(Items listed in a dataset)
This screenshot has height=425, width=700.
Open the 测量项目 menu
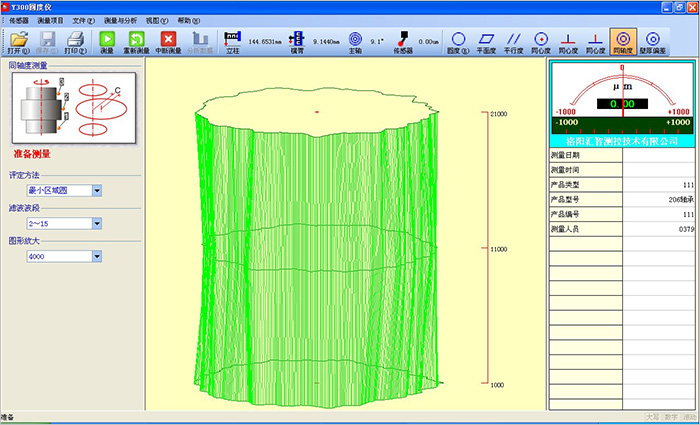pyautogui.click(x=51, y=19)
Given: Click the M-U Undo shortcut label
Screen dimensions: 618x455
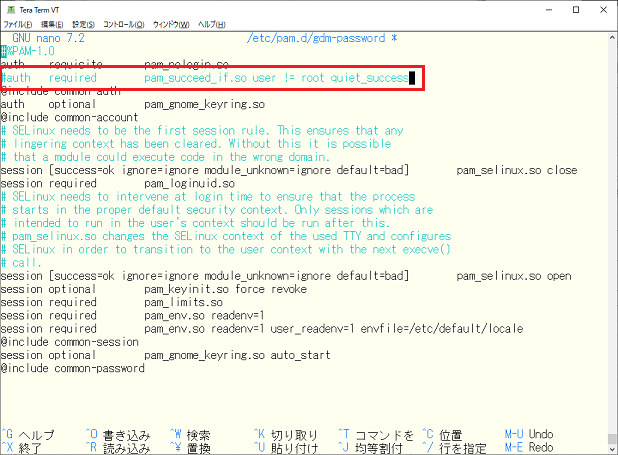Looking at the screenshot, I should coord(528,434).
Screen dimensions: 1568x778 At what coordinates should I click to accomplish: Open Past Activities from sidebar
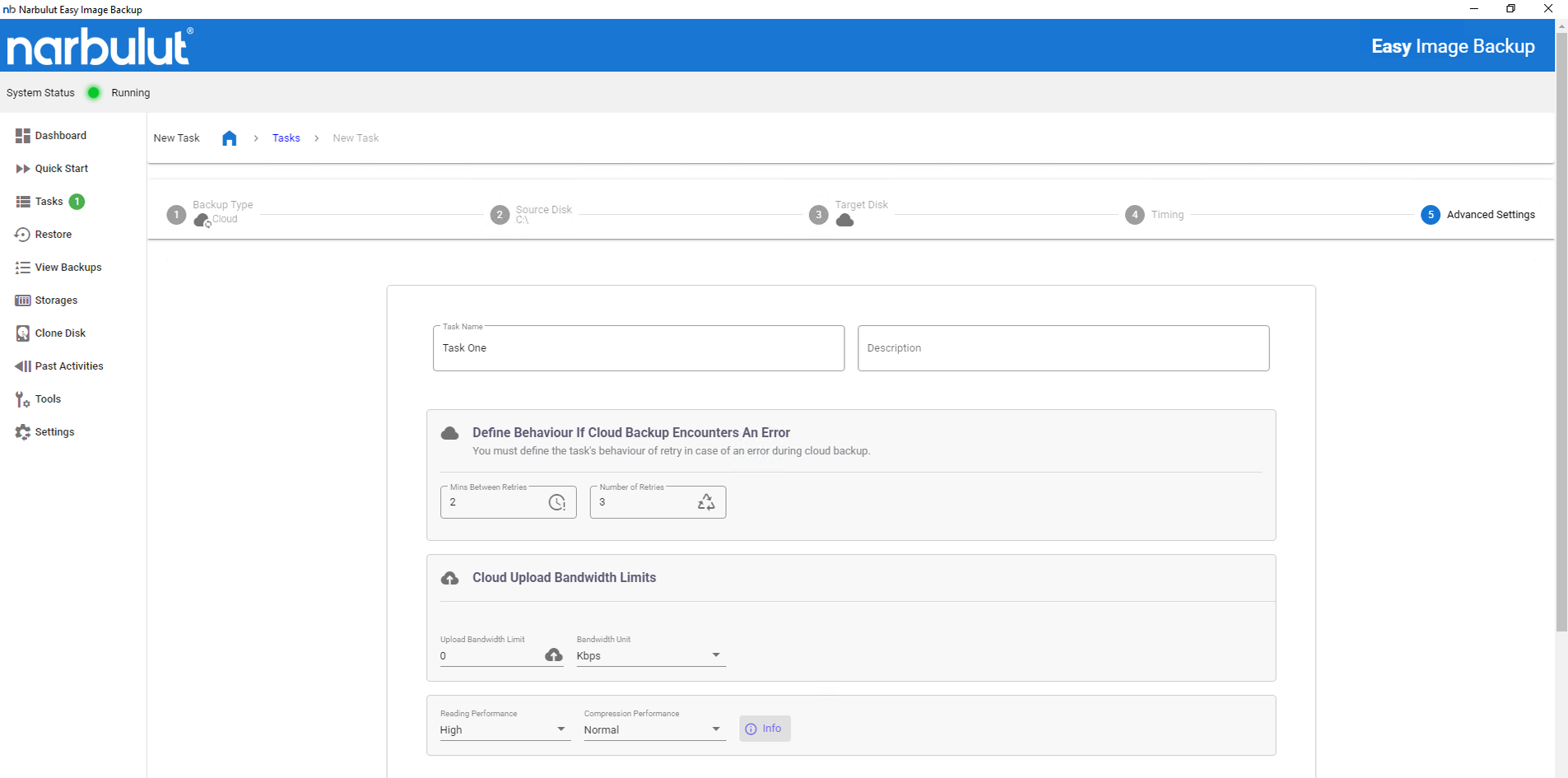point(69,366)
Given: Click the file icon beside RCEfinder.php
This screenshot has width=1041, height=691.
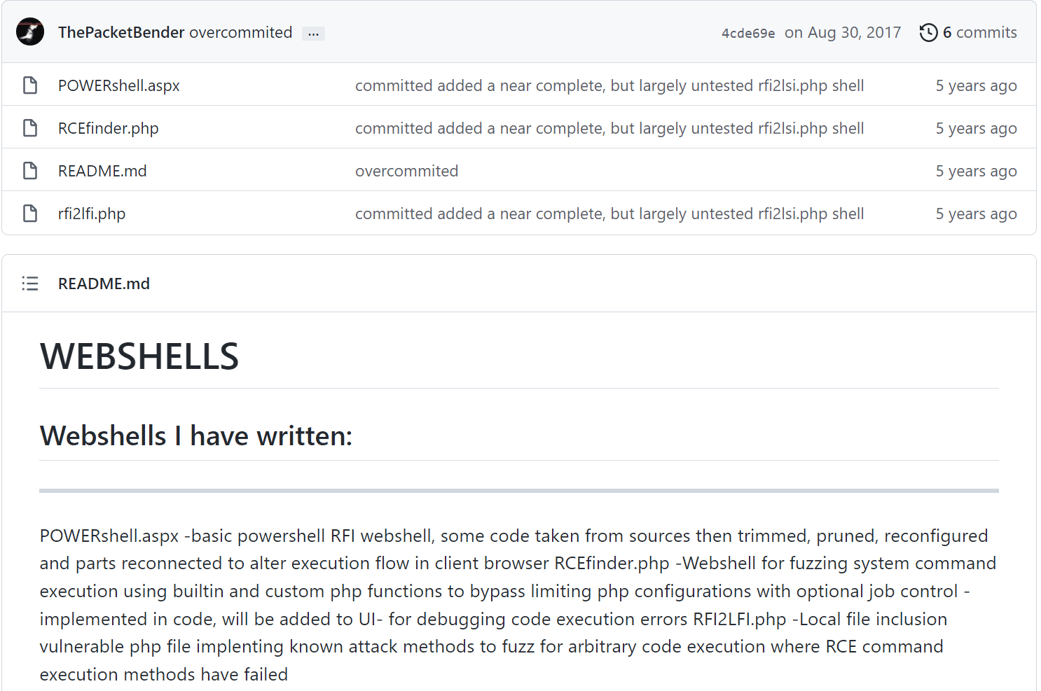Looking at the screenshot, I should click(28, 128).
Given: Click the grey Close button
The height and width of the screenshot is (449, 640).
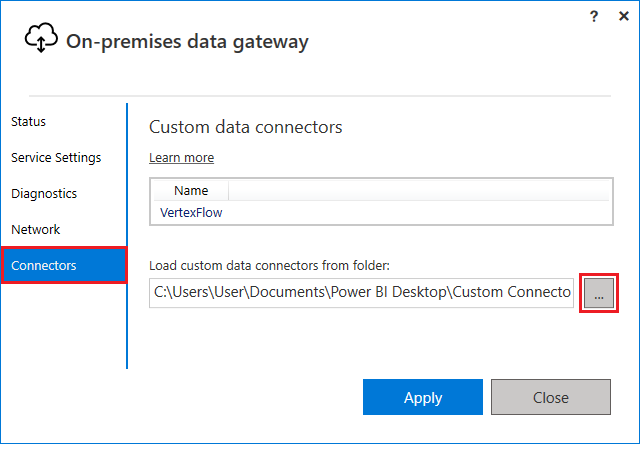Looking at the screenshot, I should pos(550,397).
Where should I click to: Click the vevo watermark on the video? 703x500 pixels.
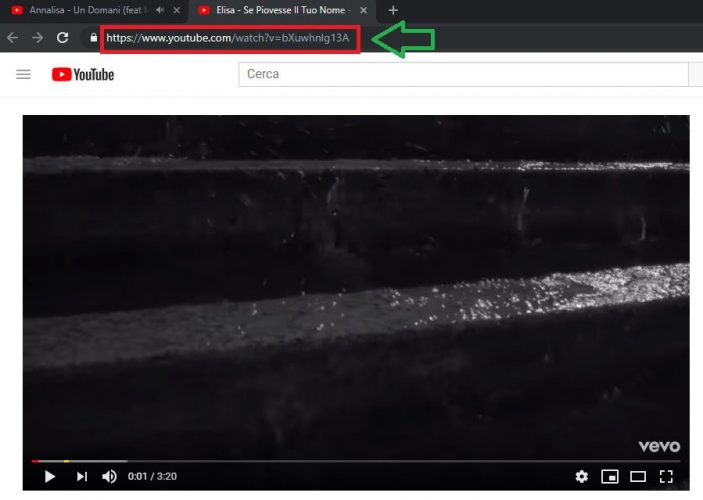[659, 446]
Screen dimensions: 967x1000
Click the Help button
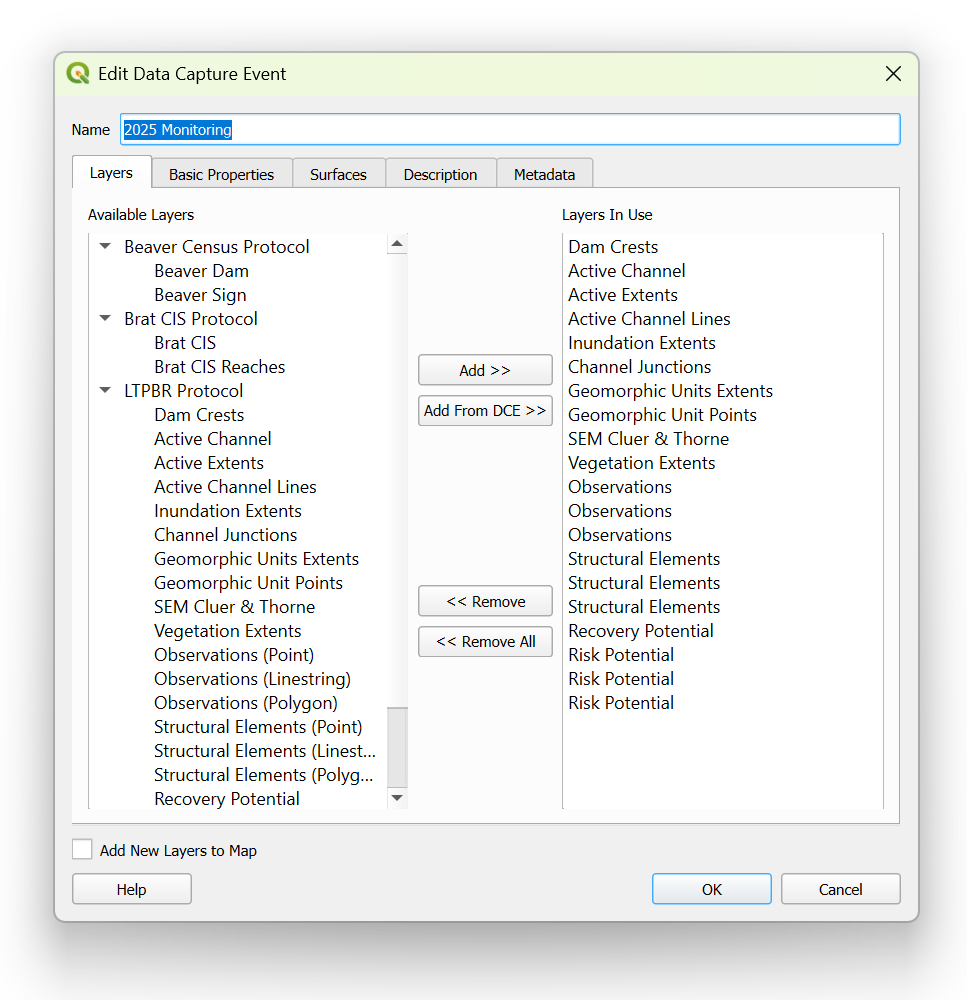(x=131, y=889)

...

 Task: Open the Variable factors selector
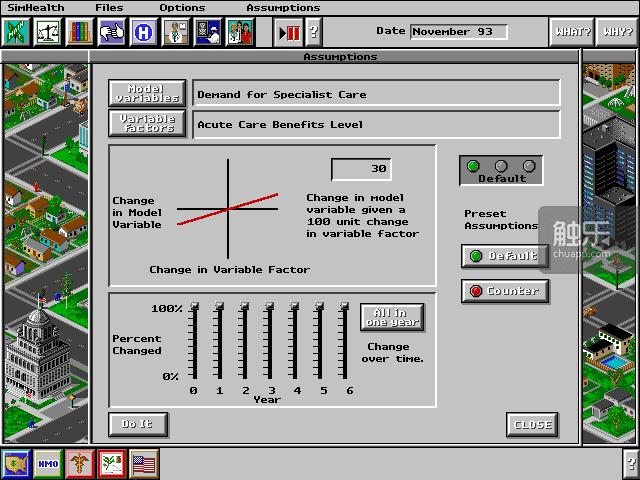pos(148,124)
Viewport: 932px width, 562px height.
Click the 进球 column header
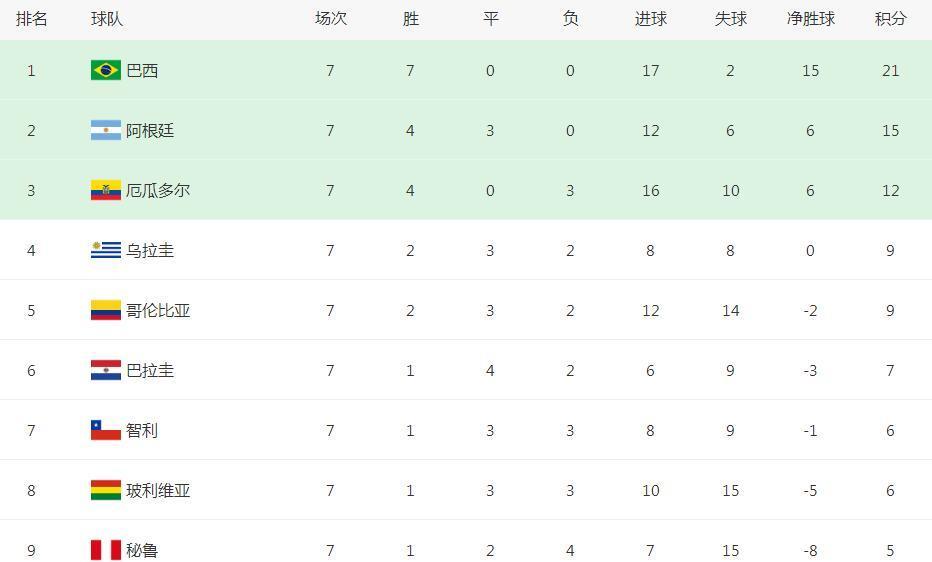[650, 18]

--

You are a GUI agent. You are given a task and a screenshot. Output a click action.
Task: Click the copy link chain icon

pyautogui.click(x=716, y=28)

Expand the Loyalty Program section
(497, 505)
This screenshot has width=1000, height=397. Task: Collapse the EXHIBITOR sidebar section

- **PROMPT**
Beginning at the line with "Task: Click the copy link chain icon" and stopping after the line with "This screenshot has width=1000, height=397.", please write out every line of the data above exactly and nothing else.

- **RESULT OF THIS EXERCISE**
Task: Click the copy link chain icon

pyautogui.click(x=716, y=28)

Expand the Loyalty Program section
(497, 505)
This screenshot has width=1000, height=397. Task: Collapse the EXHIBITOR sidebar section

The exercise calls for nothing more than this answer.